Título: Vitória cara
Autor: Cruvinel, Tereza
Fonte: O Globo, 20/09/2007, O Globo, p. 2

A Câmara era ontem uma colméia em ebulição, ensaiando a votação da emenda que prorroga a cobrança da CPMF até 2011. Depois dela, talvez o governo jamais volte a precisar tanto do Congresso. Por isso, no zumbido do plenário era possível ouvir, além do alarido obstrucionista da oposição, as cobranças de aliados do governo por nomeações, liberação de verbas e até relatorias de matérias específicas. Nestas horas, o sistema expõe suas garras.

Para vencer a obstrução, o governo acabou revogando duas medidas provisórias, entre elas uma que socorria setores produtivos asfixiados pela competição externa, como o moveleiro e o calçadista. E isso lhe rendeu desgaste. Para atender aos aliados, sabe-se lá o que foi concedido. Na última quinzena, segundo o líder democrata Onyx Lorenzoni, o governo liberou mais de R$77 milhões em emendas, mas parece que foi pouco. Mas no início da noite, a um custo elevado, o governo estava seguro de que aprovaria a CPMF no correr de uma sessão-maratona.

A carga tributária é alta, a CPMF é antipática mas sabem todos, de um lado e de outro, que a supressão dela comprometeria o financiamento da saúde, dos programas sociais e da Previdência.
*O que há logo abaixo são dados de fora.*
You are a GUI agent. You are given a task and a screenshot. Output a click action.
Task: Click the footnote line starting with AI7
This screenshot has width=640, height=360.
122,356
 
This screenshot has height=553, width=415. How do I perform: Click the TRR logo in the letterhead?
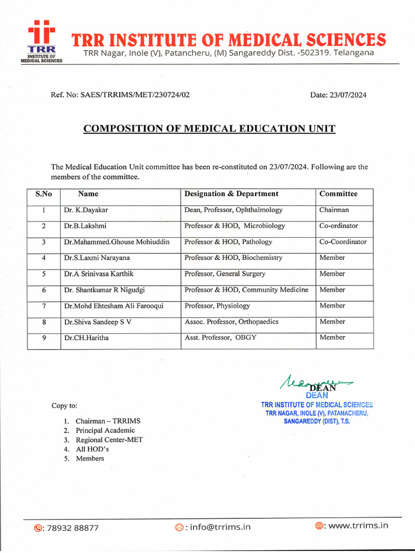pyautogui.click(x=42, y=41)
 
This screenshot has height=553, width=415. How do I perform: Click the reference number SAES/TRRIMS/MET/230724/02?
pyautogui.click(x=120, y=95)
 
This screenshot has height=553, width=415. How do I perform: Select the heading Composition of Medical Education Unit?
pyautogui.click(x=209, y=129)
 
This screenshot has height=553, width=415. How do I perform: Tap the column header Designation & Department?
pyautogui.click(x=231, y=194)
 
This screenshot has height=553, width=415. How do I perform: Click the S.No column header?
pyautogui.click(x=43, y=194)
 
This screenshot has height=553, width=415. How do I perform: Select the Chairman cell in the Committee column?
pyautogui.click(x=334, y=210)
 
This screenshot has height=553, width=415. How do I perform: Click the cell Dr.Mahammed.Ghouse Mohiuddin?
pyautogui.click(x=116, y=242)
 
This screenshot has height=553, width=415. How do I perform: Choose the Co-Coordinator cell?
pyautogui.click(x=343, y=242)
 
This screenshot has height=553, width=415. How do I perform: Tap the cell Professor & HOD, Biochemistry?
pyautogui.click(x=233, y=258)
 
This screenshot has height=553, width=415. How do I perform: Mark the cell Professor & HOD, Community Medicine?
pyautogui.click(x=246, y=290)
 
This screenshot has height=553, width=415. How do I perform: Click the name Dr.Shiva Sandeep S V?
pyautogui.click(x=97, y=322)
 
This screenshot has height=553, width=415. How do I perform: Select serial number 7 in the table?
pyautogui.click(x=43, y=306)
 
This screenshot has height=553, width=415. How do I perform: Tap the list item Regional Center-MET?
pyautogui.click(x=109, y=440)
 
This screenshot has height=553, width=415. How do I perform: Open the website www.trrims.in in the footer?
pyautogui.click(x=358, y=525)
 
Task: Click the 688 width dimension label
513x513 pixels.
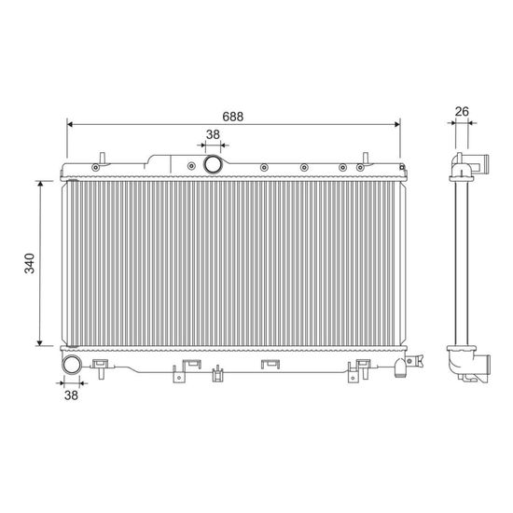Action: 232,117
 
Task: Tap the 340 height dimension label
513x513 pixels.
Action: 30,263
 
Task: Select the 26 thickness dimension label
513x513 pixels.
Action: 462,112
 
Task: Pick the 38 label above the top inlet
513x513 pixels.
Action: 213,134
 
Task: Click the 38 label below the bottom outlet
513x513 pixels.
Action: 71,395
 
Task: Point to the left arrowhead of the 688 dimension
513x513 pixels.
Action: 69,124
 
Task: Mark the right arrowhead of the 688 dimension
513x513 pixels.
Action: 397,124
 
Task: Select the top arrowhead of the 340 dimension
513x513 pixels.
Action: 40,184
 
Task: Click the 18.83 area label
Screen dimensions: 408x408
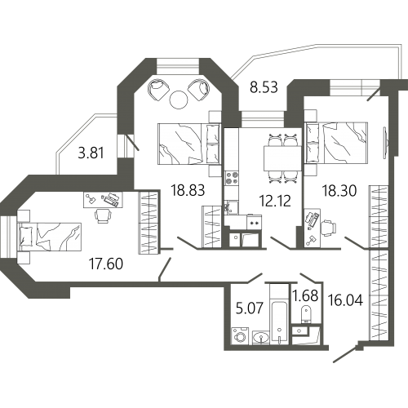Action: click(x=188, y=190)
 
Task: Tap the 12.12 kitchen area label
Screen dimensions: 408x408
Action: click(x=275, y=201)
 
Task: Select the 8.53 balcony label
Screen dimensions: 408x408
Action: click(x=264, y=87)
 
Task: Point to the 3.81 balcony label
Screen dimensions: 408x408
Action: click(x=91, y=153)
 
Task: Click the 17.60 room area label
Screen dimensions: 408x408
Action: click(x=106, y=264)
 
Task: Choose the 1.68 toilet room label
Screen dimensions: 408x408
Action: click(x=305, y=295)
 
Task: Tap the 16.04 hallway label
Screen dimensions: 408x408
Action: click(x=345, y=300)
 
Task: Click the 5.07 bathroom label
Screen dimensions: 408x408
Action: click(x=250, y=308)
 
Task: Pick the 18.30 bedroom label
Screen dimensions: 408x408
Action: click(x=339, y=191)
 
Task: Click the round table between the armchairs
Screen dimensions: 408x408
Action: click(x=179, y=100)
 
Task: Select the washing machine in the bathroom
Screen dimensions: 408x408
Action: click(x=241, y=335)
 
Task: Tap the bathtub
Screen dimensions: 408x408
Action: click(x=279, y=322)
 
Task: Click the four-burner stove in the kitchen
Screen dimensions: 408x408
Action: click(x=232, y=178)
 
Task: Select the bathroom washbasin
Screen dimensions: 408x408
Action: click(x=261, y=338)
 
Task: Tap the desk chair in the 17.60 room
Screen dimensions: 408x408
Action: click(x=104, y=216)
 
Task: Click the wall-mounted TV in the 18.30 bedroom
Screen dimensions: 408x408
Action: click(x=386, y=143)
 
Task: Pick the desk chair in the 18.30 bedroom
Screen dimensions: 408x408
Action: click(x=328, y=228)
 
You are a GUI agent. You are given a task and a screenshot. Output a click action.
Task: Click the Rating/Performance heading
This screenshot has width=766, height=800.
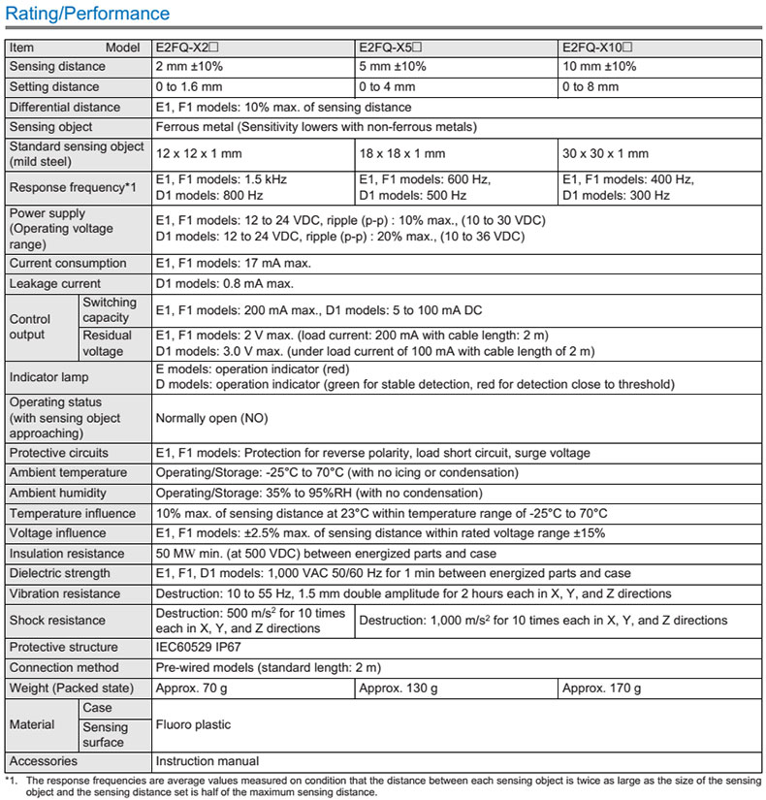click(x=87, y=14)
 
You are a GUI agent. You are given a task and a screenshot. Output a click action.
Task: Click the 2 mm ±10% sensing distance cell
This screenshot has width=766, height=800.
click(x=194, y=67)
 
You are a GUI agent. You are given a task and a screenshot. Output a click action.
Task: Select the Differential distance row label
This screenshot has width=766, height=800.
click(x=65, y=107)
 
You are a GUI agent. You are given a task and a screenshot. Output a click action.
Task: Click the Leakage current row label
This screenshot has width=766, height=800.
click(x=55, y=283)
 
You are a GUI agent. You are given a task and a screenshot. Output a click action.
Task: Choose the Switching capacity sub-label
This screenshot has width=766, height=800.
click(x=110, y=310)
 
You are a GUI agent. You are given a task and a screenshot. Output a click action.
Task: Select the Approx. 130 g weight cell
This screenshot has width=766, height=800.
click(x=399, y=688)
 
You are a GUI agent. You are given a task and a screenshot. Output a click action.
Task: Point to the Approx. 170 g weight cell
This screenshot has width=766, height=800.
click(x=601, y=688)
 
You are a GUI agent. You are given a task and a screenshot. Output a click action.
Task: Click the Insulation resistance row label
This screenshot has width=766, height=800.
click(x=67, y=553)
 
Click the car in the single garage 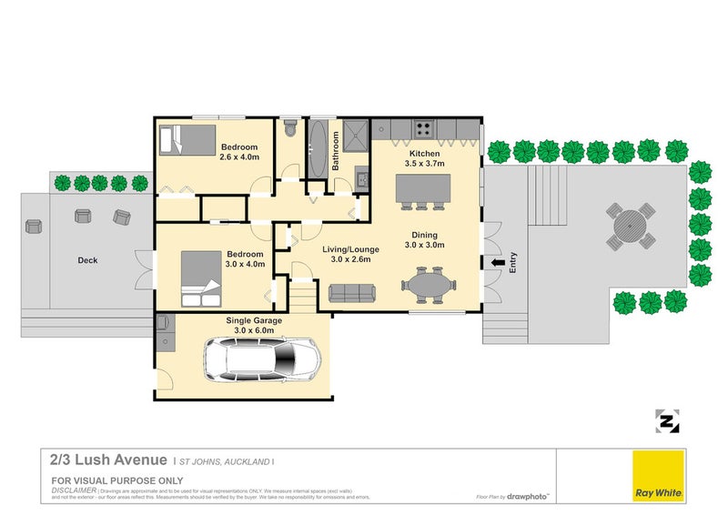click(x=262, y=359)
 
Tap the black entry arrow click(x=497, y=264)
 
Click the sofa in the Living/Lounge click(x=351, y=292)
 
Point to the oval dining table click(x=426, y=285)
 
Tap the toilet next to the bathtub click(x=289, y=129)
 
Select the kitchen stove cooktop click(x=423, y=127)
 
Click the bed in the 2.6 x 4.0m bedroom click(x=184, y=139)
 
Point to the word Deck click(x=87, y=260)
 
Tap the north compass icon click(x=668, y=421)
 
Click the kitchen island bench click(x=424, y=188)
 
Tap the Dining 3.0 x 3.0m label click(x=424, y=239)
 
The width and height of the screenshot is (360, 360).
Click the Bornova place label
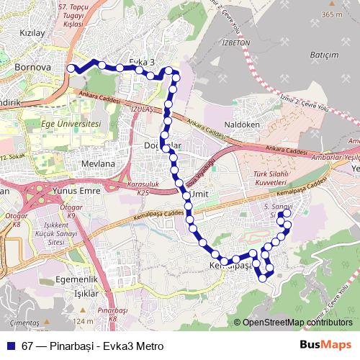(32, 68)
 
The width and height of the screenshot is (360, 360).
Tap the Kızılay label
(32, 33)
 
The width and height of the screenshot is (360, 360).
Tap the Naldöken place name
(241, 125)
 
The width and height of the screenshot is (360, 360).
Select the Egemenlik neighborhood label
(76, 279)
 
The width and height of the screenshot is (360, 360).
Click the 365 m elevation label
(332, 14)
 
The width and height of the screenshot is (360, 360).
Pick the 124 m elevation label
(84, 321)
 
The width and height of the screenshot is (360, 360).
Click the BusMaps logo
(326, 345)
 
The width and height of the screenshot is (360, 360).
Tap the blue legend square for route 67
(9, 346)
Mesmo assim, trataram todos de lucrar: a oposição, marcando pontos com a classe média; parte dos governistas, arrancando favores a fórceps.
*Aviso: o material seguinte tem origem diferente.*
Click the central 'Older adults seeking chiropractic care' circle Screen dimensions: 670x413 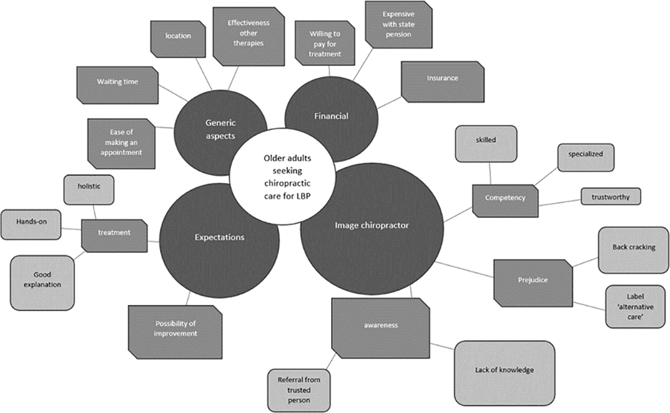coord(283,177)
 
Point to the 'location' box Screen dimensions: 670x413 coord(178,39)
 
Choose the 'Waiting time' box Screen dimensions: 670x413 coord(118,85)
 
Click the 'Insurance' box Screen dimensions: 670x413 coord(443,82)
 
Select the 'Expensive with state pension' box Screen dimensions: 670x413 coord(399,24)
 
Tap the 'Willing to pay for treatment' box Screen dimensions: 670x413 coord(325,43)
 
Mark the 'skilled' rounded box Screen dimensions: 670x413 coord(486,144)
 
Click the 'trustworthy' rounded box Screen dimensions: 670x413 coord(611,197)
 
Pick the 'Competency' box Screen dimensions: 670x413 coord(505,201)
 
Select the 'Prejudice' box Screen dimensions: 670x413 coord(533,283)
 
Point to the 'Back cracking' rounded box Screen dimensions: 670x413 coord(634,250)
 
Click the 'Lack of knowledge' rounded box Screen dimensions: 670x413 coord(505,373)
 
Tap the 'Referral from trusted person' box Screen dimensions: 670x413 coord(299,390)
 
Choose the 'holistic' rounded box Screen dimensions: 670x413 coord(89,190)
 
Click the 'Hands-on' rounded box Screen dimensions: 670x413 coord(31,225)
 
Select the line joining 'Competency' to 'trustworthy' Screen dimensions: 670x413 coord(559,203)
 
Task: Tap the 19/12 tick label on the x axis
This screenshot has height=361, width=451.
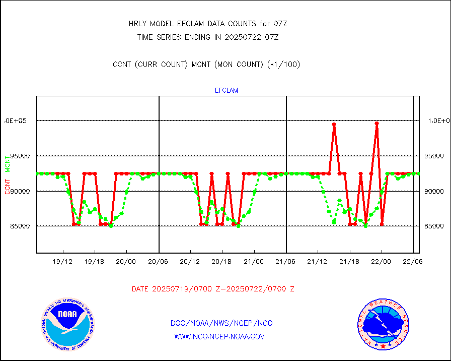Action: click(x=62, y=261)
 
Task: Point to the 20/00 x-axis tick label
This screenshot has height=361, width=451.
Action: click(x=126, y=261)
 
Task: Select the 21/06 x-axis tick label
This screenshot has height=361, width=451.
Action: click(x=285, y=261)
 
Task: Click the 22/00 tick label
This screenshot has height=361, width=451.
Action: click(x=381, y=261)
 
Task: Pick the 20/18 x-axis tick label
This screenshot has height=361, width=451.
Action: click(x=221, y=261)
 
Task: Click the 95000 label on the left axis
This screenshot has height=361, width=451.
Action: click(x=17, y=156)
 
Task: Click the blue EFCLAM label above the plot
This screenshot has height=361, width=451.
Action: click(x=227, y=91)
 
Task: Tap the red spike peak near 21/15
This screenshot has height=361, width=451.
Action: click(x=334, y=124)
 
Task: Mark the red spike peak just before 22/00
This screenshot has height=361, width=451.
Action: click(x=377, y=123)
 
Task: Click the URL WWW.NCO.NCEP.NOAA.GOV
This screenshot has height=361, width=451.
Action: click(x=219, y=336)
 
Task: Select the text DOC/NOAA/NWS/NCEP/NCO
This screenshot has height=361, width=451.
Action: click(x=221, y=323)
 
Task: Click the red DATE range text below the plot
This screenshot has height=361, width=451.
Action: click(x=213, y=289)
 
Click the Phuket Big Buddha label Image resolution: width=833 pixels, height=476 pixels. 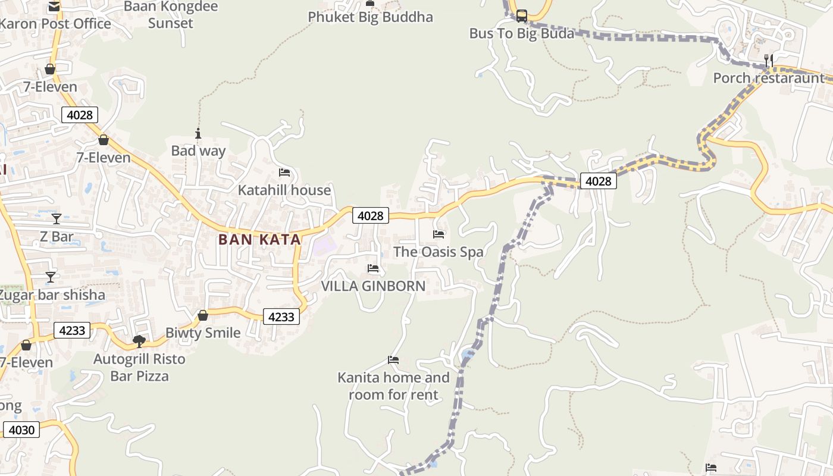point(370,17)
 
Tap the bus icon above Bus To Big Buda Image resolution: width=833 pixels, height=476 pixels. point(521,16)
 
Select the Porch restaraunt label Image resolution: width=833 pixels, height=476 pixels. point(769,78)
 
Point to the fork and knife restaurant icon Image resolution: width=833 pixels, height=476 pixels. point(768,60)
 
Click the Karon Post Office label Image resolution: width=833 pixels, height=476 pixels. point(55,24)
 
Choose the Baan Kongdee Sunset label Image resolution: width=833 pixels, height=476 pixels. point(171,15)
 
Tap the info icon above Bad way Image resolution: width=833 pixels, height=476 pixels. point(198,133)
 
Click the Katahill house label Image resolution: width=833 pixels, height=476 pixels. point(284,190)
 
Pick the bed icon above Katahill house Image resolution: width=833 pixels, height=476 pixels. point(284,173)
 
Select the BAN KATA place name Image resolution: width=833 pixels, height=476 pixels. point(259,240)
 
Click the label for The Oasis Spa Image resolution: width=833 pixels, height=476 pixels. point(439,252)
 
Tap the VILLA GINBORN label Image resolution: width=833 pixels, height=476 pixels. point(373,286)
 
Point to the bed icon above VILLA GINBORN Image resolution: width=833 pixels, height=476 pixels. point(373,268)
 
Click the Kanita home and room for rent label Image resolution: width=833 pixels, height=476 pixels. point(393,386)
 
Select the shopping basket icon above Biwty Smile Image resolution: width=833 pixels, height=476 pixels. point(203,315)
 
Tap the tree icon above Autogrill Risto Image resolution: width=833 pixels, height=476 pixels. point(139,341)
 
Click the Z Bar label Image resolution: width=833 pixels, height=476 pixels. point(57,237)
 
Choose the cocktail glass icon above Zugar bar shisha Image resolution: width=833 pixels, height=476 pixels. point(51,277)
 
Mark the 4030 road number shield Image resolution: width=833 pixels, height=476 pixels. point(21,430)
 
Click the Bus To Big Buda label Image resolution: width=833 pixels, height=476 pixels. point(522,33)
Nesta hora em que se apresenta tão exitoso, tanto na gestão macro-econômica como na produção de mudanças sociais tão expressivas, como as reveladas pela Pnad-2006 e ontem por estudo da FGV sobre a significativa redução da pobreza entre 2005 e 2006, o governo Lula não pode ser perdoado por ter, tal como o de Fernando Henrique, negligenciado o patrocínio e aprovação de uma reforma política logo depois da reeleição gloriosa de Lula por 60 milhões de votos. Uma reforma efetiva, para contornar a disfunção que permite a sobrevivência do fisiologismo: a busca de uma maioria que o presidente eleito, qualquer um, no sistema atual, jamais vai conquistar nas urnas. E para construí-la já no governo, tem que fazer concessões que comprometem a eficácia administrativa e a probidade. E geram escândalos. O governo de Lula pratica o fisiologismo, e é mais cobrado por isso, pois afinal, o PT um dia prometeu acabar com estas práticas. Mas os tucanos também prometeram inaugurar outros métodos e foram igualmente sugados pela engrenagem, como recordava ontem, no café da Câmara, depois de ouvir os zumbidos no plenário, o deputado e ex-ministro Paulo Renato.
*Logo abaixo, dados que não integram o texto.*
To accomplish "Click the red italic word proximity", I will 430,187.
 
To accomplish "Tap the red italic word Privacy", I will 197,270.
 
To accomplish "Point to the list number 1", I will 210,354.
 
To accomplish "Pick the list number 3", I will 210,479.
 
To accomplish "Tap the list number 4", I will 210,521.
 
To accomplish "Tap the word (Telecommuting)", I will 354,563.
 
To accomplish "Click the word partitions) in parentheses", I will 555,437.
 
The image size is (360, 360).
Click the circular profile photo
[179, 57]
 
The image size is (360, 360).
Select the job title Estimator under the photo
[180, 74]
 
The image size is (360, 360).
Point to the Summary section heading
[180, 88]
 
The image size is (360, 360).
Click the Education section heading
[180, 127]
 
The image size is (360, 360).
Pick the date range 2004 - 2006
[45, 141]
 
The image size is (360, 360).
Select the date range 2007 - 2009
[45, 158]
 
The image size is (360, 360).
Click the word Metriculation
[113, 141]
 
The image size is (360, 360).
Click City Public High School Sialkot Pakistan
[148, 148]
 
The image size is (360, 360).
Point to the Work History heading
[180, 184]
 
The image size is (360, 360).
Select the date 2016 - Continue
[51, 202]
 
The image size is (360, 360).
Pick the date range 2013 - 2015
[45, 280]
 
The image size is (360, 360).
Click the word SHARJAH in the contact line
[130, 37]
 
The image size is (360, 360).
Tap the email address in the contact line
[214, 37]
- Seria engraçado, se não fosse politicamente trágico, ver os mesmos partidos, as mesmas pessoas que nos tosquiavam, agora tosquiando eles.

No fumódromo, Genoíno e Miro Teixeira comentavam a mesma coisa: Lula, há dez dias, passara um sabão em alguns líderes da base, que vieram apresentar novos pedidos para garantir a CPMF. Pelo visto ontem, em vão. No plenário, o líder do governo, José Múcio, engrossou a voz com os mais assanhados.

Apontaram a Ciro Gomes um funcionário do governo que estava na Câmara para acertar a liberação de emendas.

- Estas coisas me deixam indignado! Mas a hipocrisia da oposição também me tira do sério.

E fazia as contas, mostrando que até o superávit primário de R$50 bilhões, um dos pilares da credibilidade econômica do governo, ficaria comprometido se o governo perdesse os R$40 bilhões da CPMF.

Na outra mesa, Paulo Renato continua a falar da perenidade do fisiologismo e do que fazer para garantir a maioria parlamentar no curso da eleição, libertando os governos da busca das coalizões pós-eleitorais. Defendeu o voto distrital, outro disse que o remédio é o parlamentarismo, para outro, o voto em lista, e como sempre, até na mera discussão faltou consenso. Mas um presidente que saiu tão forte das urnas poderia ter feito da reforma política uma prioridade sua. Lula resolveu que o assunto era do Congresso, nada saiu. Agora, aguente.